- **BRIEF**
Write out, word for word, every line in the data below from the one containing "You are a computer-use agent. 1568x636" to the one containing "Given: Click the Explanation: label", both of them included.

- **RECORD EXTRACTS**

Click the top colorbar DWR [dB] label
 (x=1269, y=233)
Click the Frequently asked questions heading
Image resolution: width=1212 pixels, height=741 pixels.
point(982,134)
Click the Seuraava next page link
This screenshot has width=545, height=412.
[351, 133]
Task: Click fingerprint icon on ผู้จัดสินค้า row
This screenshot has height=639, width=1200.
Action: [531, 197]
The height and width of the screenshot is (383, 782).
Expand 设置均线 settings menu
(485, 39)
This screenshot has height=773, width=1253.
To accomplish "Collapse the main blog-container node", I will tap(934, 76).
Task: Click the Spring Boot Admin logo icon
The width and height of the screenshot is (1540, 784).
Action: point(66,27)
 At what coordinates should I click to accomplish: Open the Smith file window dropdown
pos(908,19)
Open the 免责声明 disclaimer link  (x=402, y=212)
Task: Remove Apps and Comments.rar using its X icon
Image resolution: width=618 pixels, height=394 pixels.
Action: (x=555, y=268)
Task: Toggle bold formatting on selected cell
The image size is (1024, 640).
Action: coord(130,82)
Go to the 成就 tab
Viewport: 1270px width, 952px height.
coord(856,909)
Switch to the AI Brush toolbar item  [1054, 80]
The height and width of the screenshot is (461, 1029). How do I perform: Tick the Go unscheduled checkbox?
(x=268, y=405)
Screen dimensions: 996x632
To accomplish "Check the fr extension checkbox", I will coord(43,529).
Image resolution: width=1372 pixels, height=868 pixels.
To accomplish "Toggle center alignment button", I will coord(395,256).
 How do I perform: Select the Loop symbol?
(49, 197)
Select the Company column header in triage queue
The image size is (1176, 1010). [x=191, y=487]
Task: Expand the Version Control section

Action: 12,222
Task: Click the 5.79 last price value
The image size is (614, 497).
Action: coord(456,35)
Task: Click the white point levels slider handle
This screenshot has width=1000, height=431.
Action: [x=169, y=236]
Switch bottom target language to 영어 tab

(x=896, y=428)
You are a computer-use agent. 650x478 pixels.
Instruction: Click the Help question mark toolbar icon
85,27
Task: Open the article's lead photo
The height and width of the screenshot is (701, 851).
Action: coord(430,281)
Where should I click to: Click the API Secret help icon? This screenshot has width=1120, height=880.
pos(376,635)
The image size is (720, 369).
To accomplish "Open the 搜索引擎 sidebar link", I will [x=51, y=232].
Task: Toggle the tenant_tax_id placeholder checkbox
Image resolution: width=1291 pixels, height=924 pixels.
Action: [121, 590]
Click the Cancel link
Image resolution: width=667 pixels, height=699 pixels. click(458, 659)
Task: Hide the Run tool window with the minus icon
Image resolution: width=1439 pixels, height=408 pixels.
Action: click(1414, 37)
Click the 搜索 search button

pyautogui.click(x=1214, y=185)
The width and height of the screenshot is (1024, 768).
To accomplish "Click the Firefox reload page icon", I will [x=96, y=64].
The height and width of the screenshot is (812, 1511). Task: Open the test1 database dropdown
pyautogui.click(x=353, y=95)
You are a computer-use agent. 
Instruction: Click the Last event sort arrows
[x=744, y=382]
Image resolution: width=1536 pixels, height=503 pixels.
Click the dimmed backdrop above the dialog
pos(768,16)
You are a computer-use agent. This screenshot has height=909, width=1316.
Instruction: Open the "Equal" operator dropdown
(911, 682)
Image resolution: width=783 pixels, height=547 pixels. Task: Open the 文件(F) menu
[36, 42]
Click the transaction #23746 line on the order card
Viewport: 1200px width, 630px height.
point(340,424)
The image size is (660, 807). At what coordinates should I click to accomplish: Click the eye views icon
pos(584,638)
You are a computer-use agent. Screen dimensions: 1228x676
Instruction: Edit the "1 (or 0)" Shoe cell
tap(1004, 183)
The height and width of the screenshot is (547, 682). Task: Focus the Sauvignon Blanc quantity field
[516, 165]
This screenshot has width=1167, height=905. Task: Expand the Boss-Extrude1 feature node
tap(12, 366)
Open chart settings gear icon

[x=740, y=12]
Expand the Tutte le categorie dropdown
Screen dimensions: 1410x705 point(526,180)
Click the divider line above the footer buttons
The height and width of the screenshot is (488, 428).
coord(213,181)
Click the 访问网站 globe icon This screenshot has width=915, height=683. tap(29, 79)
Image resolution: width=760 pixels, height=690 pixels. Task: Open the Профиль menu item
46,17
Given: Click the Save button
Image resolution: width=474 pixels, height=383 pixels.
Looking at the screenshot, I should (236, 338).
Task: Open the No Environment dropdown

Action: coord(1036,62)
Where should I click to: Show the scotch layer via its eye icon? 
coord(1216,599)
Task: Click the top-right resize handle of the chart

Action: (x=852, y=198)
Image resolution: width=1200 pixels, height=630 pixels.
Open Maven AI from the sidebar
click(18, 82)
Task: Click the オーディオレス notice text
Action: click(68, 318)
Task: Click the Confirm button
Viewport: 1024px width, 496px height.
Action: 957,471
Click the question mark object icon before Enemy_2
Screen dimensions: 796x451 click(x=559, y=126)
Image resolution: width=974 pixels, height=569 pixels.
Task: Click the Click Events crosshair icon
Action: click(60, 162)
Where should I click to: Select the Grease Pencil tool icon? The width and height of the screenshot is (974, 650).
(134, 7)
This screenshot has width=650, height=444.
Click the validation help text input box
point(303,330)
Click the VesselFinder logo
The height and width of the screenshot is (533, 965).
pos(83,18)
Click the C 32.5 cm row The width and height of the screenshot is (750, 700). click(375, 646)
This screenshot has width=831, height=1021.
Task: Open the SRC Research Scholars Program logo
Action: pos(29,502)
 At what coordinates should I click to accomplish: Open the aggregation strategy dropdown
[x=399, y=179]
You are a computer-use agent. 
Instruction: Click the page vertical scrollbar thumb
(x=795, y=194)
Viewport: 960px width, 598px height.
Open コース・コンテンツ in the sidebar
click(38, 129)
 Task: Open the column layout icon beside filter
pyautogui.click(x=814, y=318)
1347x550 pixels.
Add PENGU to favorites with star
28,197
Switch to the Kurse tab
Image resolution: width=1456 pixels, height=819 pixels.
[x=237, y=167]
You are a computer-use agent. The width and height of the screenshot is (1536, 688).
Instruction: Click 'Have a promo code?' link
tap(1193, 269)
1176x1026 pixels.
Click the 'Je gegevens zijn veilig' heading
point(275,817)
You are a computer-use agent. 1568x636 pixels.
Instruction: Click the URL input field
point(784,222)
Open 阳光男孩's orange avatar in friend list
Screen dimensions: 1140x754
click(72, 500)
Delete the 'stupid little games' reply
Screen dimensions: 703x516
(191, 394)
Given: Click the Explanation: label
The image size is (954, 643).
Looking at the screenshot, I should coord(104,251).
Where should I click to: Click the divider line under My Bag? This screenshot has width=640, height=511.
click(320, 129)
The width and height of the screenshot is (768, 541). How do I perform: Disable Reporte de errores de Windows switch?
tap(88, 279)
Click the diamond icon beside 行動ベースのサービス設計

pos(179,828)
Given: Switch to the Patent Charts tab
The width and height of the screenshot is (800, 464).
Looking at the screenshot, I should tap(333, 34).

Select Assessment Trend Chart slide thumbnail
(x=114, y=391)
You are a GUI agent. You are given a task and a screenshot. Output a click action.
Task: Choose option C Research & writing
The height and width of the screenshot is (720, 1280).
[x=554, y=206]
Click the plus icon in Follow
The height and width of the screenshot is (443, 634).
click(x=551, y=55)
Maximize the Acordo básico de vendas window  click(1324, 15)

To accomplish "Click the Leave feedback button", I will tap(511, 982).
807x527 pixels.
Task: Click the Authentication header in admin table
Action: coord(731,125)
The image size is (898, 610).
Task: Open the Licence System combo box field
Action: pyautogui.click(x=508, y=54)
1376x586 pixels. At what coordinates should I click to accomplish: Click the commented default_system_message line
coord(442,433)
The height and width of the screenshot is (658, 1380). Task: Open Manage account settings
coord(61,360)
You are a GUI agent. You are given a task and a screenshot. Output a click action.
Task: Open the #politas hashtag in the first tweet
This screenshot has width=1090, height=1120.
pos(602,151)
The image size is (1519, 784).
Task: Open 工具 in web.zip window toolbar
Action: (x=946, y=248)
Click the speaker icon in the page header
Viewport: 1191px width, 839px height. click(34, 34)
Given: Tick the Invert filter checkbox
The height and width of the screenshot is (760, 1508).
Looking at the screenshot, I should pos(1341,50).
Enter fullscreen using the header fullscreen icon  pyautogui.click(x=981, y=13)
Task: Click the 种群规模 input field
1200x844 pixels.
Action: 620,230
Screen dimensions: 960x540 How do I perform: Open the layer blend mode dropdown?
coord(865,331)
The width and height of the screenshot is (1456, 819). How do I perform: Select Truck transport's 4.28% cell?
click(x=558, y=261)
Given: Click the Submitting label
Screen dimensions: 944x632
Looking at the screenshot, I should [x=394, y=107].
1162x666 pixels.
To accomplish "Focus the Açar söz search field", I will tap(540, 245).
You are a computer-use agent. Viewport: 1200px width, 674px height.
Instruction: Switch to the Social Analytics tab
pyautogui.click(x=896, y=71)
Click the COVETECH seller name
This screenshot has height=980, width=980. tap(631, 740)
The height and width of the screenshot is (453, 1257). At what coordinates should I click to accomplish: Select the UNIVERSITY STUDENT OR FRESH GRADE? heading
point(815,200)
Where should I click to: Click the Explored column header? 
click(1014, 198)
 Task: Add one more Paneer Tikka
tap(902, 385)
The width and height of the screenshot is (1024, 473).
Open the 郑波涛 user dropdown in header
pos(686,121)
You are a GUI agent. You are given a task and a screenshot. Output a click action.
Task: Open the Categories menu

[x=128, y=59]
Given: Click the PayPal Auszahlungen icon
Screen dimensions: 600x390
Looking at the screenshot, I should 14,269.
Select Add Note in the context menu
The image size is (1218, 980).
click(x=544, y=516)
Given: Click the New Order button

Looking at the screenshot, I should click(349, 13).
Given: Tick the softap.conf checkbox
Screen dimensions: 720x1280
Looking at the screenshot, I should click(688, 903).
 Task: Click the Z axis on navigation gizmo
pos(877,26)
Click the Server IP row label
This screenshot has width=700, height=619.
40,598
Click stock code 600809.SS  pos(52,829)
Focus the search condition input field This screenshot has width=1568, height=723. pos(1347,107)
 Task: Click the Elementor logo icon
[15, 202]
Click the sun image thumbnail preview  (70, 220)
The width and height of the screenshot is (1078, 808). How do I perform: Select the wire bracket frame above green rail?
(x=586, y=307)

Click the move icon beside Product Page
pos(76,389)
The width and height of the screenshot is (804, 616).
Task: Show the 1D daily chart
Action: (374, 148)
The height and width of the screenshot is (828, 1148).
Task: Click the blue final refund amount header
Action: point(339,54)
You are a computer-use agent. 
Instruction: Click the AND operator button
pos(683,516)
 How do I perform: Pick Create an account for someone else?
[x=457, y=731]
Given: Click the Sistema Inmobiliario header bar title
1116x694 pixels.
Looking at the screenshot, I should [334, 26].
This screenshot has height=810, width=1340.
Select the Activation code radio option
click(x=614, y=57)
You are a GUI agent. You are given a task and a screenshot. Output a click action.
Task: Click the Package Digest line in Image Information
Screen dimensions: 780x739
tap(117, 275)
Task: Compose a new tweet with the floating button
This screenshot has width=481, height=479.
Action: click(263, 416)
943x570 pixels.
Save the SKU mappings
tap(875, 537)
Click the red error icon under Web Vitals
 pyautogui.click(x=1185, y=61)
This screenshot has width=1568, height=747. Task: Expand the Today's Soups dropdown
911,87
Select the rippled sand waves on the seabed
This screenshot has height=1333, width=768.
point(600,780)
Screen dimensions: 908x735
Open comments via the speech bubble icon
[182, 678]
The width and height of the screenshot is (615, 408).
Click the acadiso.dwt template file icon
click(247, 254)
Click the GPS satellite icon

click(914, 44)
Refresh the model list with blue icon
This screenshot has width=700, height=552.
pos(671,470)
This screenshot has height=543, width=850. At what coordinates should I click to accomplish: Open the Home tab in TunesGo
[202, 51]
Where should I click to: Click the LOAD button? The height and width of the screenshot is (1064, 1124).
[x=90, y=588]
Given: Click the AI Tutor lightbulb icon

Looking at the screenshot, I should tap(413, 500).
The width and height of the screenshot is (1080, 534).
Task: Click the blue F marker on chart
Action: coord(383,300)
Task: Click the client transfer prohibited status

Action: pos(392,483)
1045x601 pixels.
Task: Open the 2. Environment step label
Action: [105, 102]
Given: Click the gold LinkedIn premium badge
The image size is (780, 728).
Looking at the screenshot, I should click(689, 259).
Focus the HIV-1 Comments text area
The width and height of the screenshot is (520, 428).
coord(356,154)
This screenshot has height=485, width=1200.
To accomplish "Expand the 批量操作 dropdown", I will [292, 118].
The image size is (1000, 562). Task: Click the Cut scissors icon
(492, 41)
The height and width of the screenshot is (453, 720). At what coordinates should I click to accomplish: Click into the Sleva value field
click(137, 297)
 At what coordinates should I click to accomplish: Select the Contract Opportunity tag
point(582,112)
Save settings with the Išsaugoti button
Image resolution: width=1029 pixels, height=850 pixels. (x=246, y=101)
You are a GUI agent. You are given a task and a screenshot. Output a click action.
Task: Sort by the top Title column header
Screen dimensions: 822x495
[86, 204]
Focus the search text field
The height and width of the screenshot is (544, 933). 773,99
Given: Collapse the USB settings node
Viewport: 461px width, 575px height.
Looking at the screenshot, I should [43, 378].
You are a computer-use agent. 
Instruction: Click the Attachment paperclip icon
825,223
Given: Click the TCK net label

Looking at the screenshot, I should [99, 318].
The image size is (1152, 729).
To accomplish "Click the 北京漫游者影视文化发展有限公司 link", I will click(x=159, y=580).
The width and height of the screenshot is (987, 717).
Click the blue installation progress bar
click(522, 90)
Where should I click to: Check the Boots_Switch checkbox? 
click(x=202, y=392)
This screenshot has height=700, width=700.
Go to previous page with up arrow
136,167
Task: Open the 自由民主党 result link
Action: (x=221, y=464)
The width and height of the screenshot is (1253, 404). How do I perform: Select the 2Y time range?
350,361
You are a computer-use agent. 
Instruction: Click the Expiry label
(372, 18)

- **SOLVED EXERCISE**
You are a computer-use agent. 1568x636 pixels.
Instruction: Click the URL input field
point(784,222)
Open 阳光男孩's orange avatar in friend list
Screen dimensions: 1140x754
click(72, 500)
Delete the 'stupid little games' reply
Screen dimensions: 703x516
(191, 394)
Given: Click the Explanation: label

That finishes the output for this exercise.